The purpose of this part was to highlight the many ways you can look at an illustration and how it interacts with the text or tells the story. Jerry Pinkney has received several Caldecott Honor Awards along with the Caldecott Medal.
Finally, we modeled how someone might study one illustration in a book very carefully and consider our 2 focusing questions. I used We Give Books to display the book Big Red Lollipop. Students in each class noticed things such as the red cross as a symbol for a hospital, an envelope on the side of a building to show a post office, the number of buildings close together to show a town, etc. They also noticed how the character’s hair was blowing in the wind and how her leg was lifted high to show that she was running. They noticed how she was carrying a letter and smiling to indicate that she was probably going home to show her family something she was excited about.

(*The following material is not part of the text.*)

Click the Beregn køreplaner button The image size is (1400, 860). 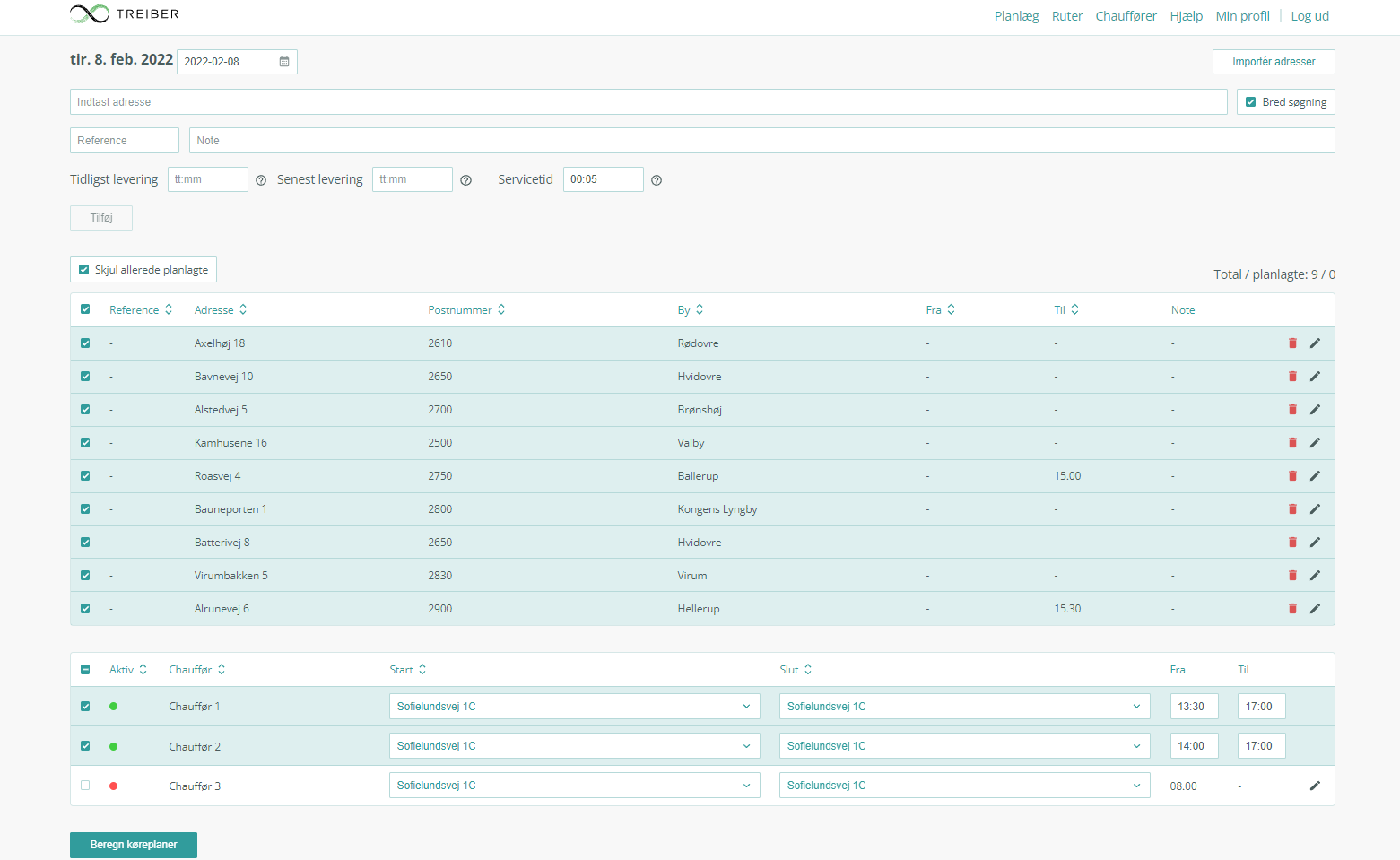pyautogui.click(x=134, y=845)
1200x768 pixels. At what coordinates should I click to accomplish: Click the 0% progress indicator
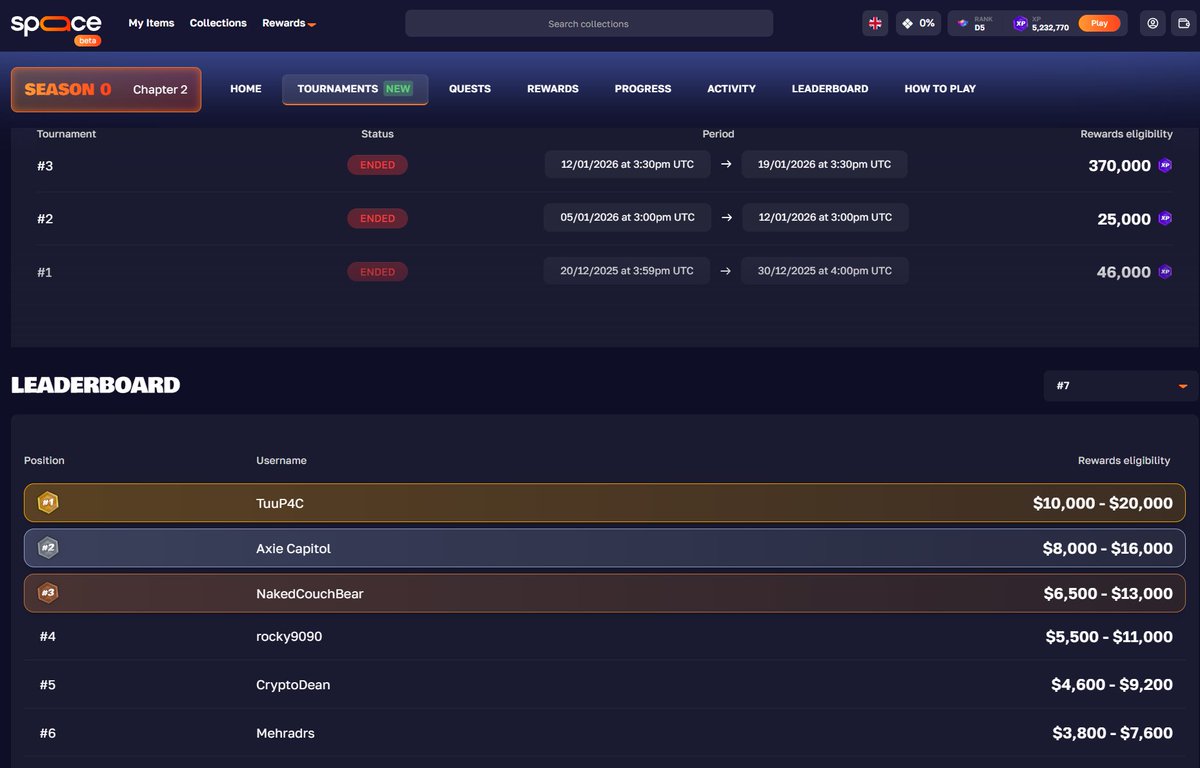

For the last part of the lesson, students split into groups of 4-5 students. Each group received 4-5 books by Jerry Pinkney to examine. Their job was to study the illustrations using the 2 questions just like we did in our model illustration. As groups talked, the art teacher, art student teacher, and I walked around and chatted with students about what they saw in the illustrations. We then asked groups to choose one illustration that they wanted to show to another group and discuss. They used iPads to take a photograph of the illustration. When they shared with another group, they could zoom in and out of the illustration on the iPads to show the fine details.
In art, students will now have a lesson on museum etiquette where they will practice the skills it will take to visit a fine art museum.
On the trip to the High on October 23, we will tweet our observations using the hashtag #barrowbuddies.
Next steps will include:
- Learning elements of folktales.
- Reading multiple folktales and using a Google form to track the most common elements.
- Choosing a folktale to read in class without seeing the illustrations.
- In Art, developing illustrations for that folktale.
- In the media center, put the illustrations and folktale version together with technology.
- Share the new creation with the world
We can’t wait to see how this project develops and how Jerry Pinkney’s art inspires what the students create.
Hi there! I’m just curious what program you used to put the folktale and the students’ illustrations together? Thanks!
We haven’t actually done this step yet. We are looking at iMovie and HaikuDeck as options.